EXERCISE REQUIREMENTS: Please transcribe only the lines between the one containing "Where should I" and the end of the records, both ends included, exactly as written; skip every picture.

*** RECORDS SHOWN ***

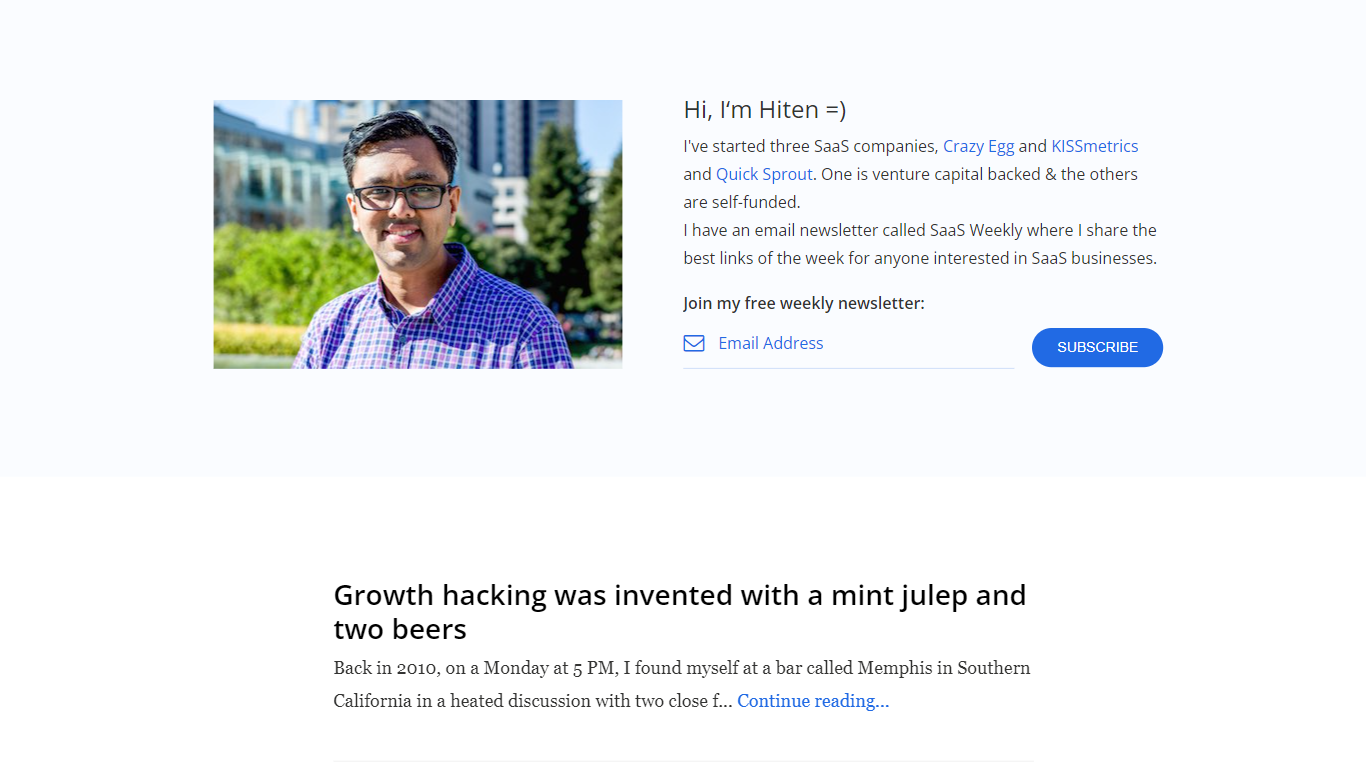This screenshot has height=768, width=1366.
Task: Click the envelope icon beside Email Address
Action: click(x=694, y=343)
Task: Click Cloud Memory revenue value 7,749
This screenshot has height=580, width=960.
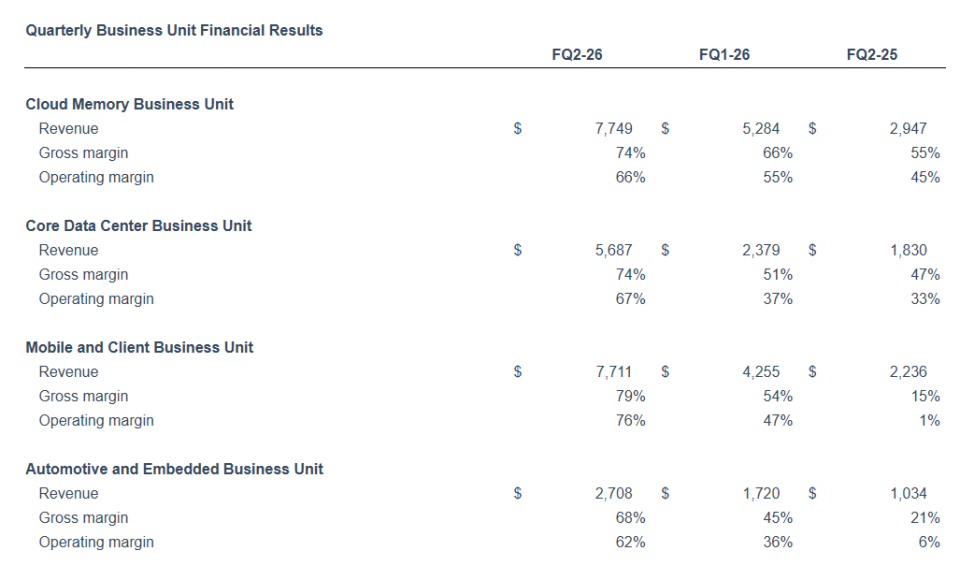Action: 613,129
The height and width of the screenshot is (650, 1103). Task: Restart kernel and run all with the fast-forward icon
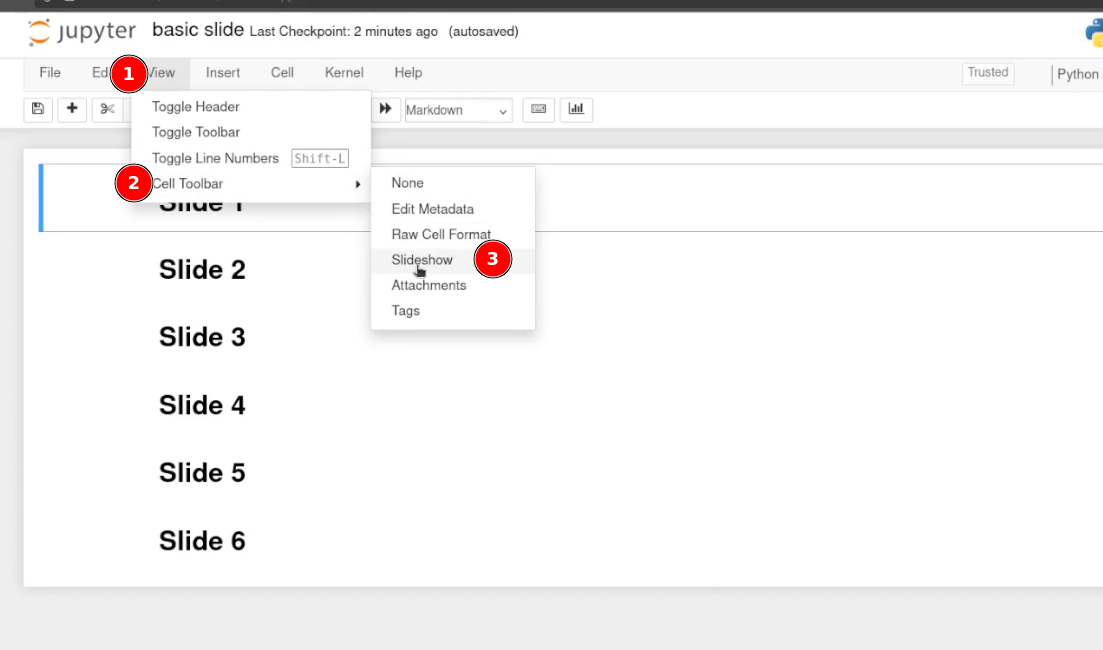click(x=385, y=109)
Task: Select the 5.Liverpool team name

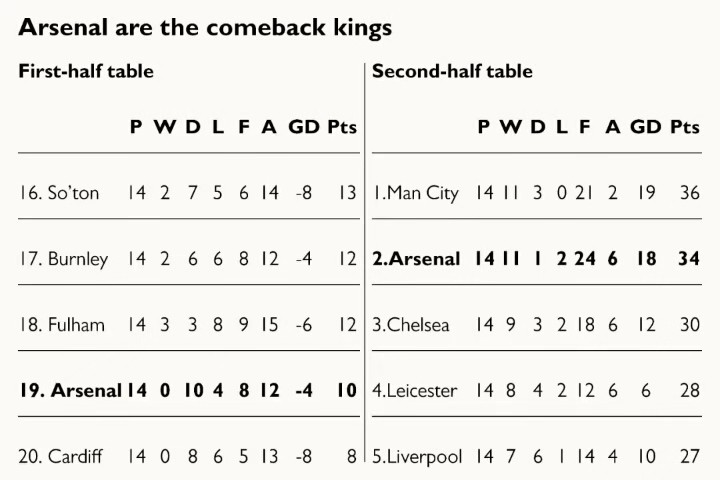Action: tap(417, 457)
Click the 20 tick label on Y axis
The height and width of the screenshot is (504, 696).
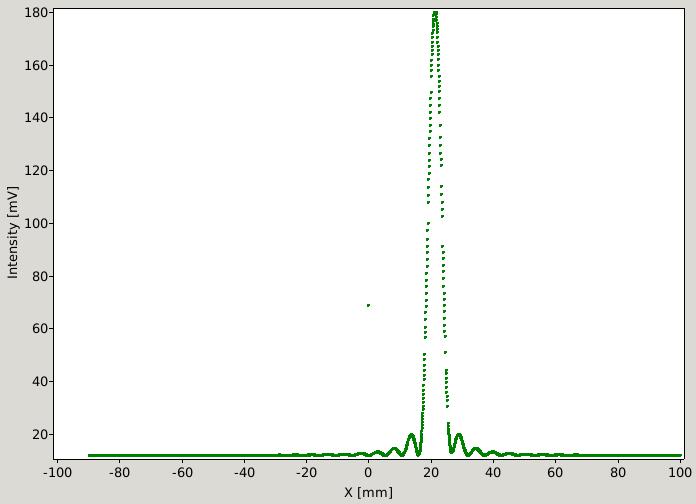pos(40,434)
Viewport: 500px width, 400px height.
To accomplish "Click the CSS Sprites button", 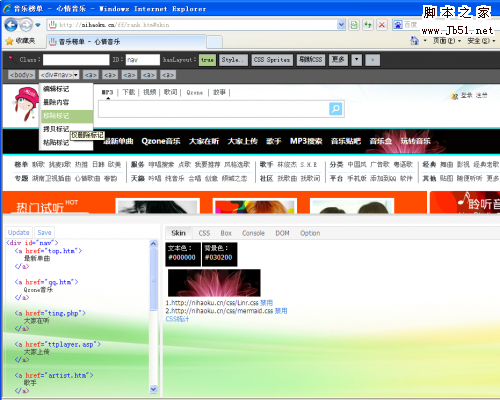I will point(272,60).
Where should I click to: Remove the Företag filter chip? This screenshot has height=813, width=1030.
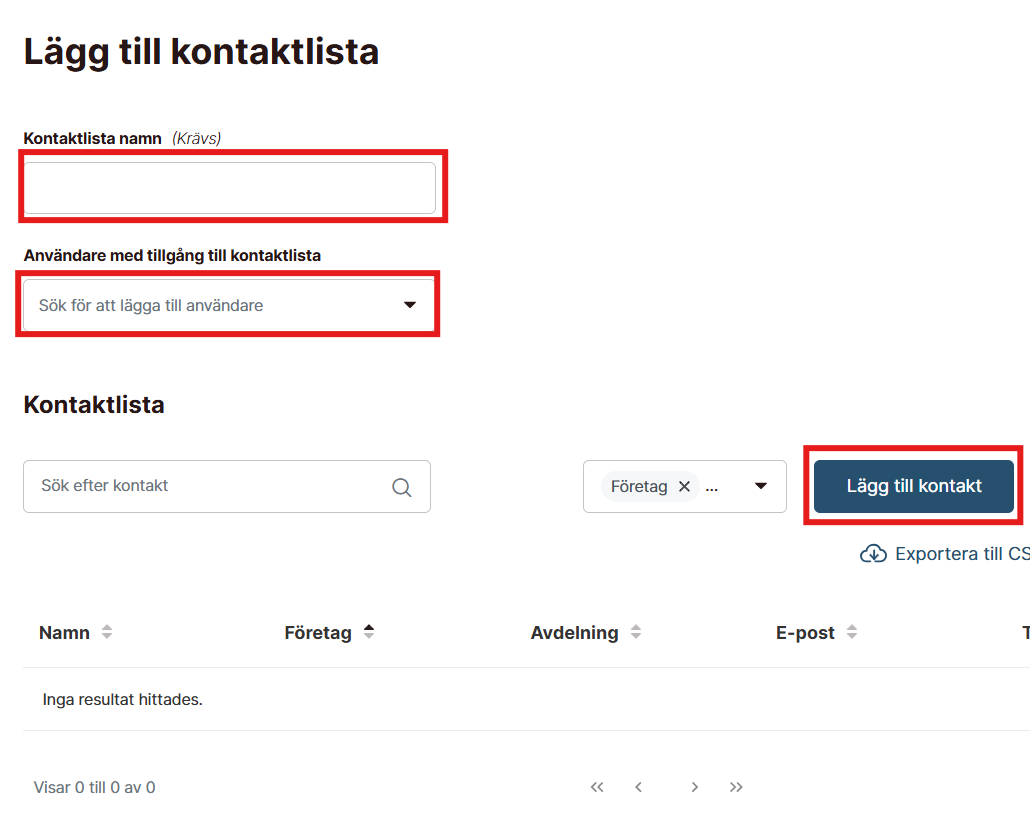click(684, 486)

*** End of RECORDS SHOWN ***

WRITTEN ANSWER:
Where should I click to: Remove the Företag filter chip? This screenshot has height=813, width=1030.
click(684, 486)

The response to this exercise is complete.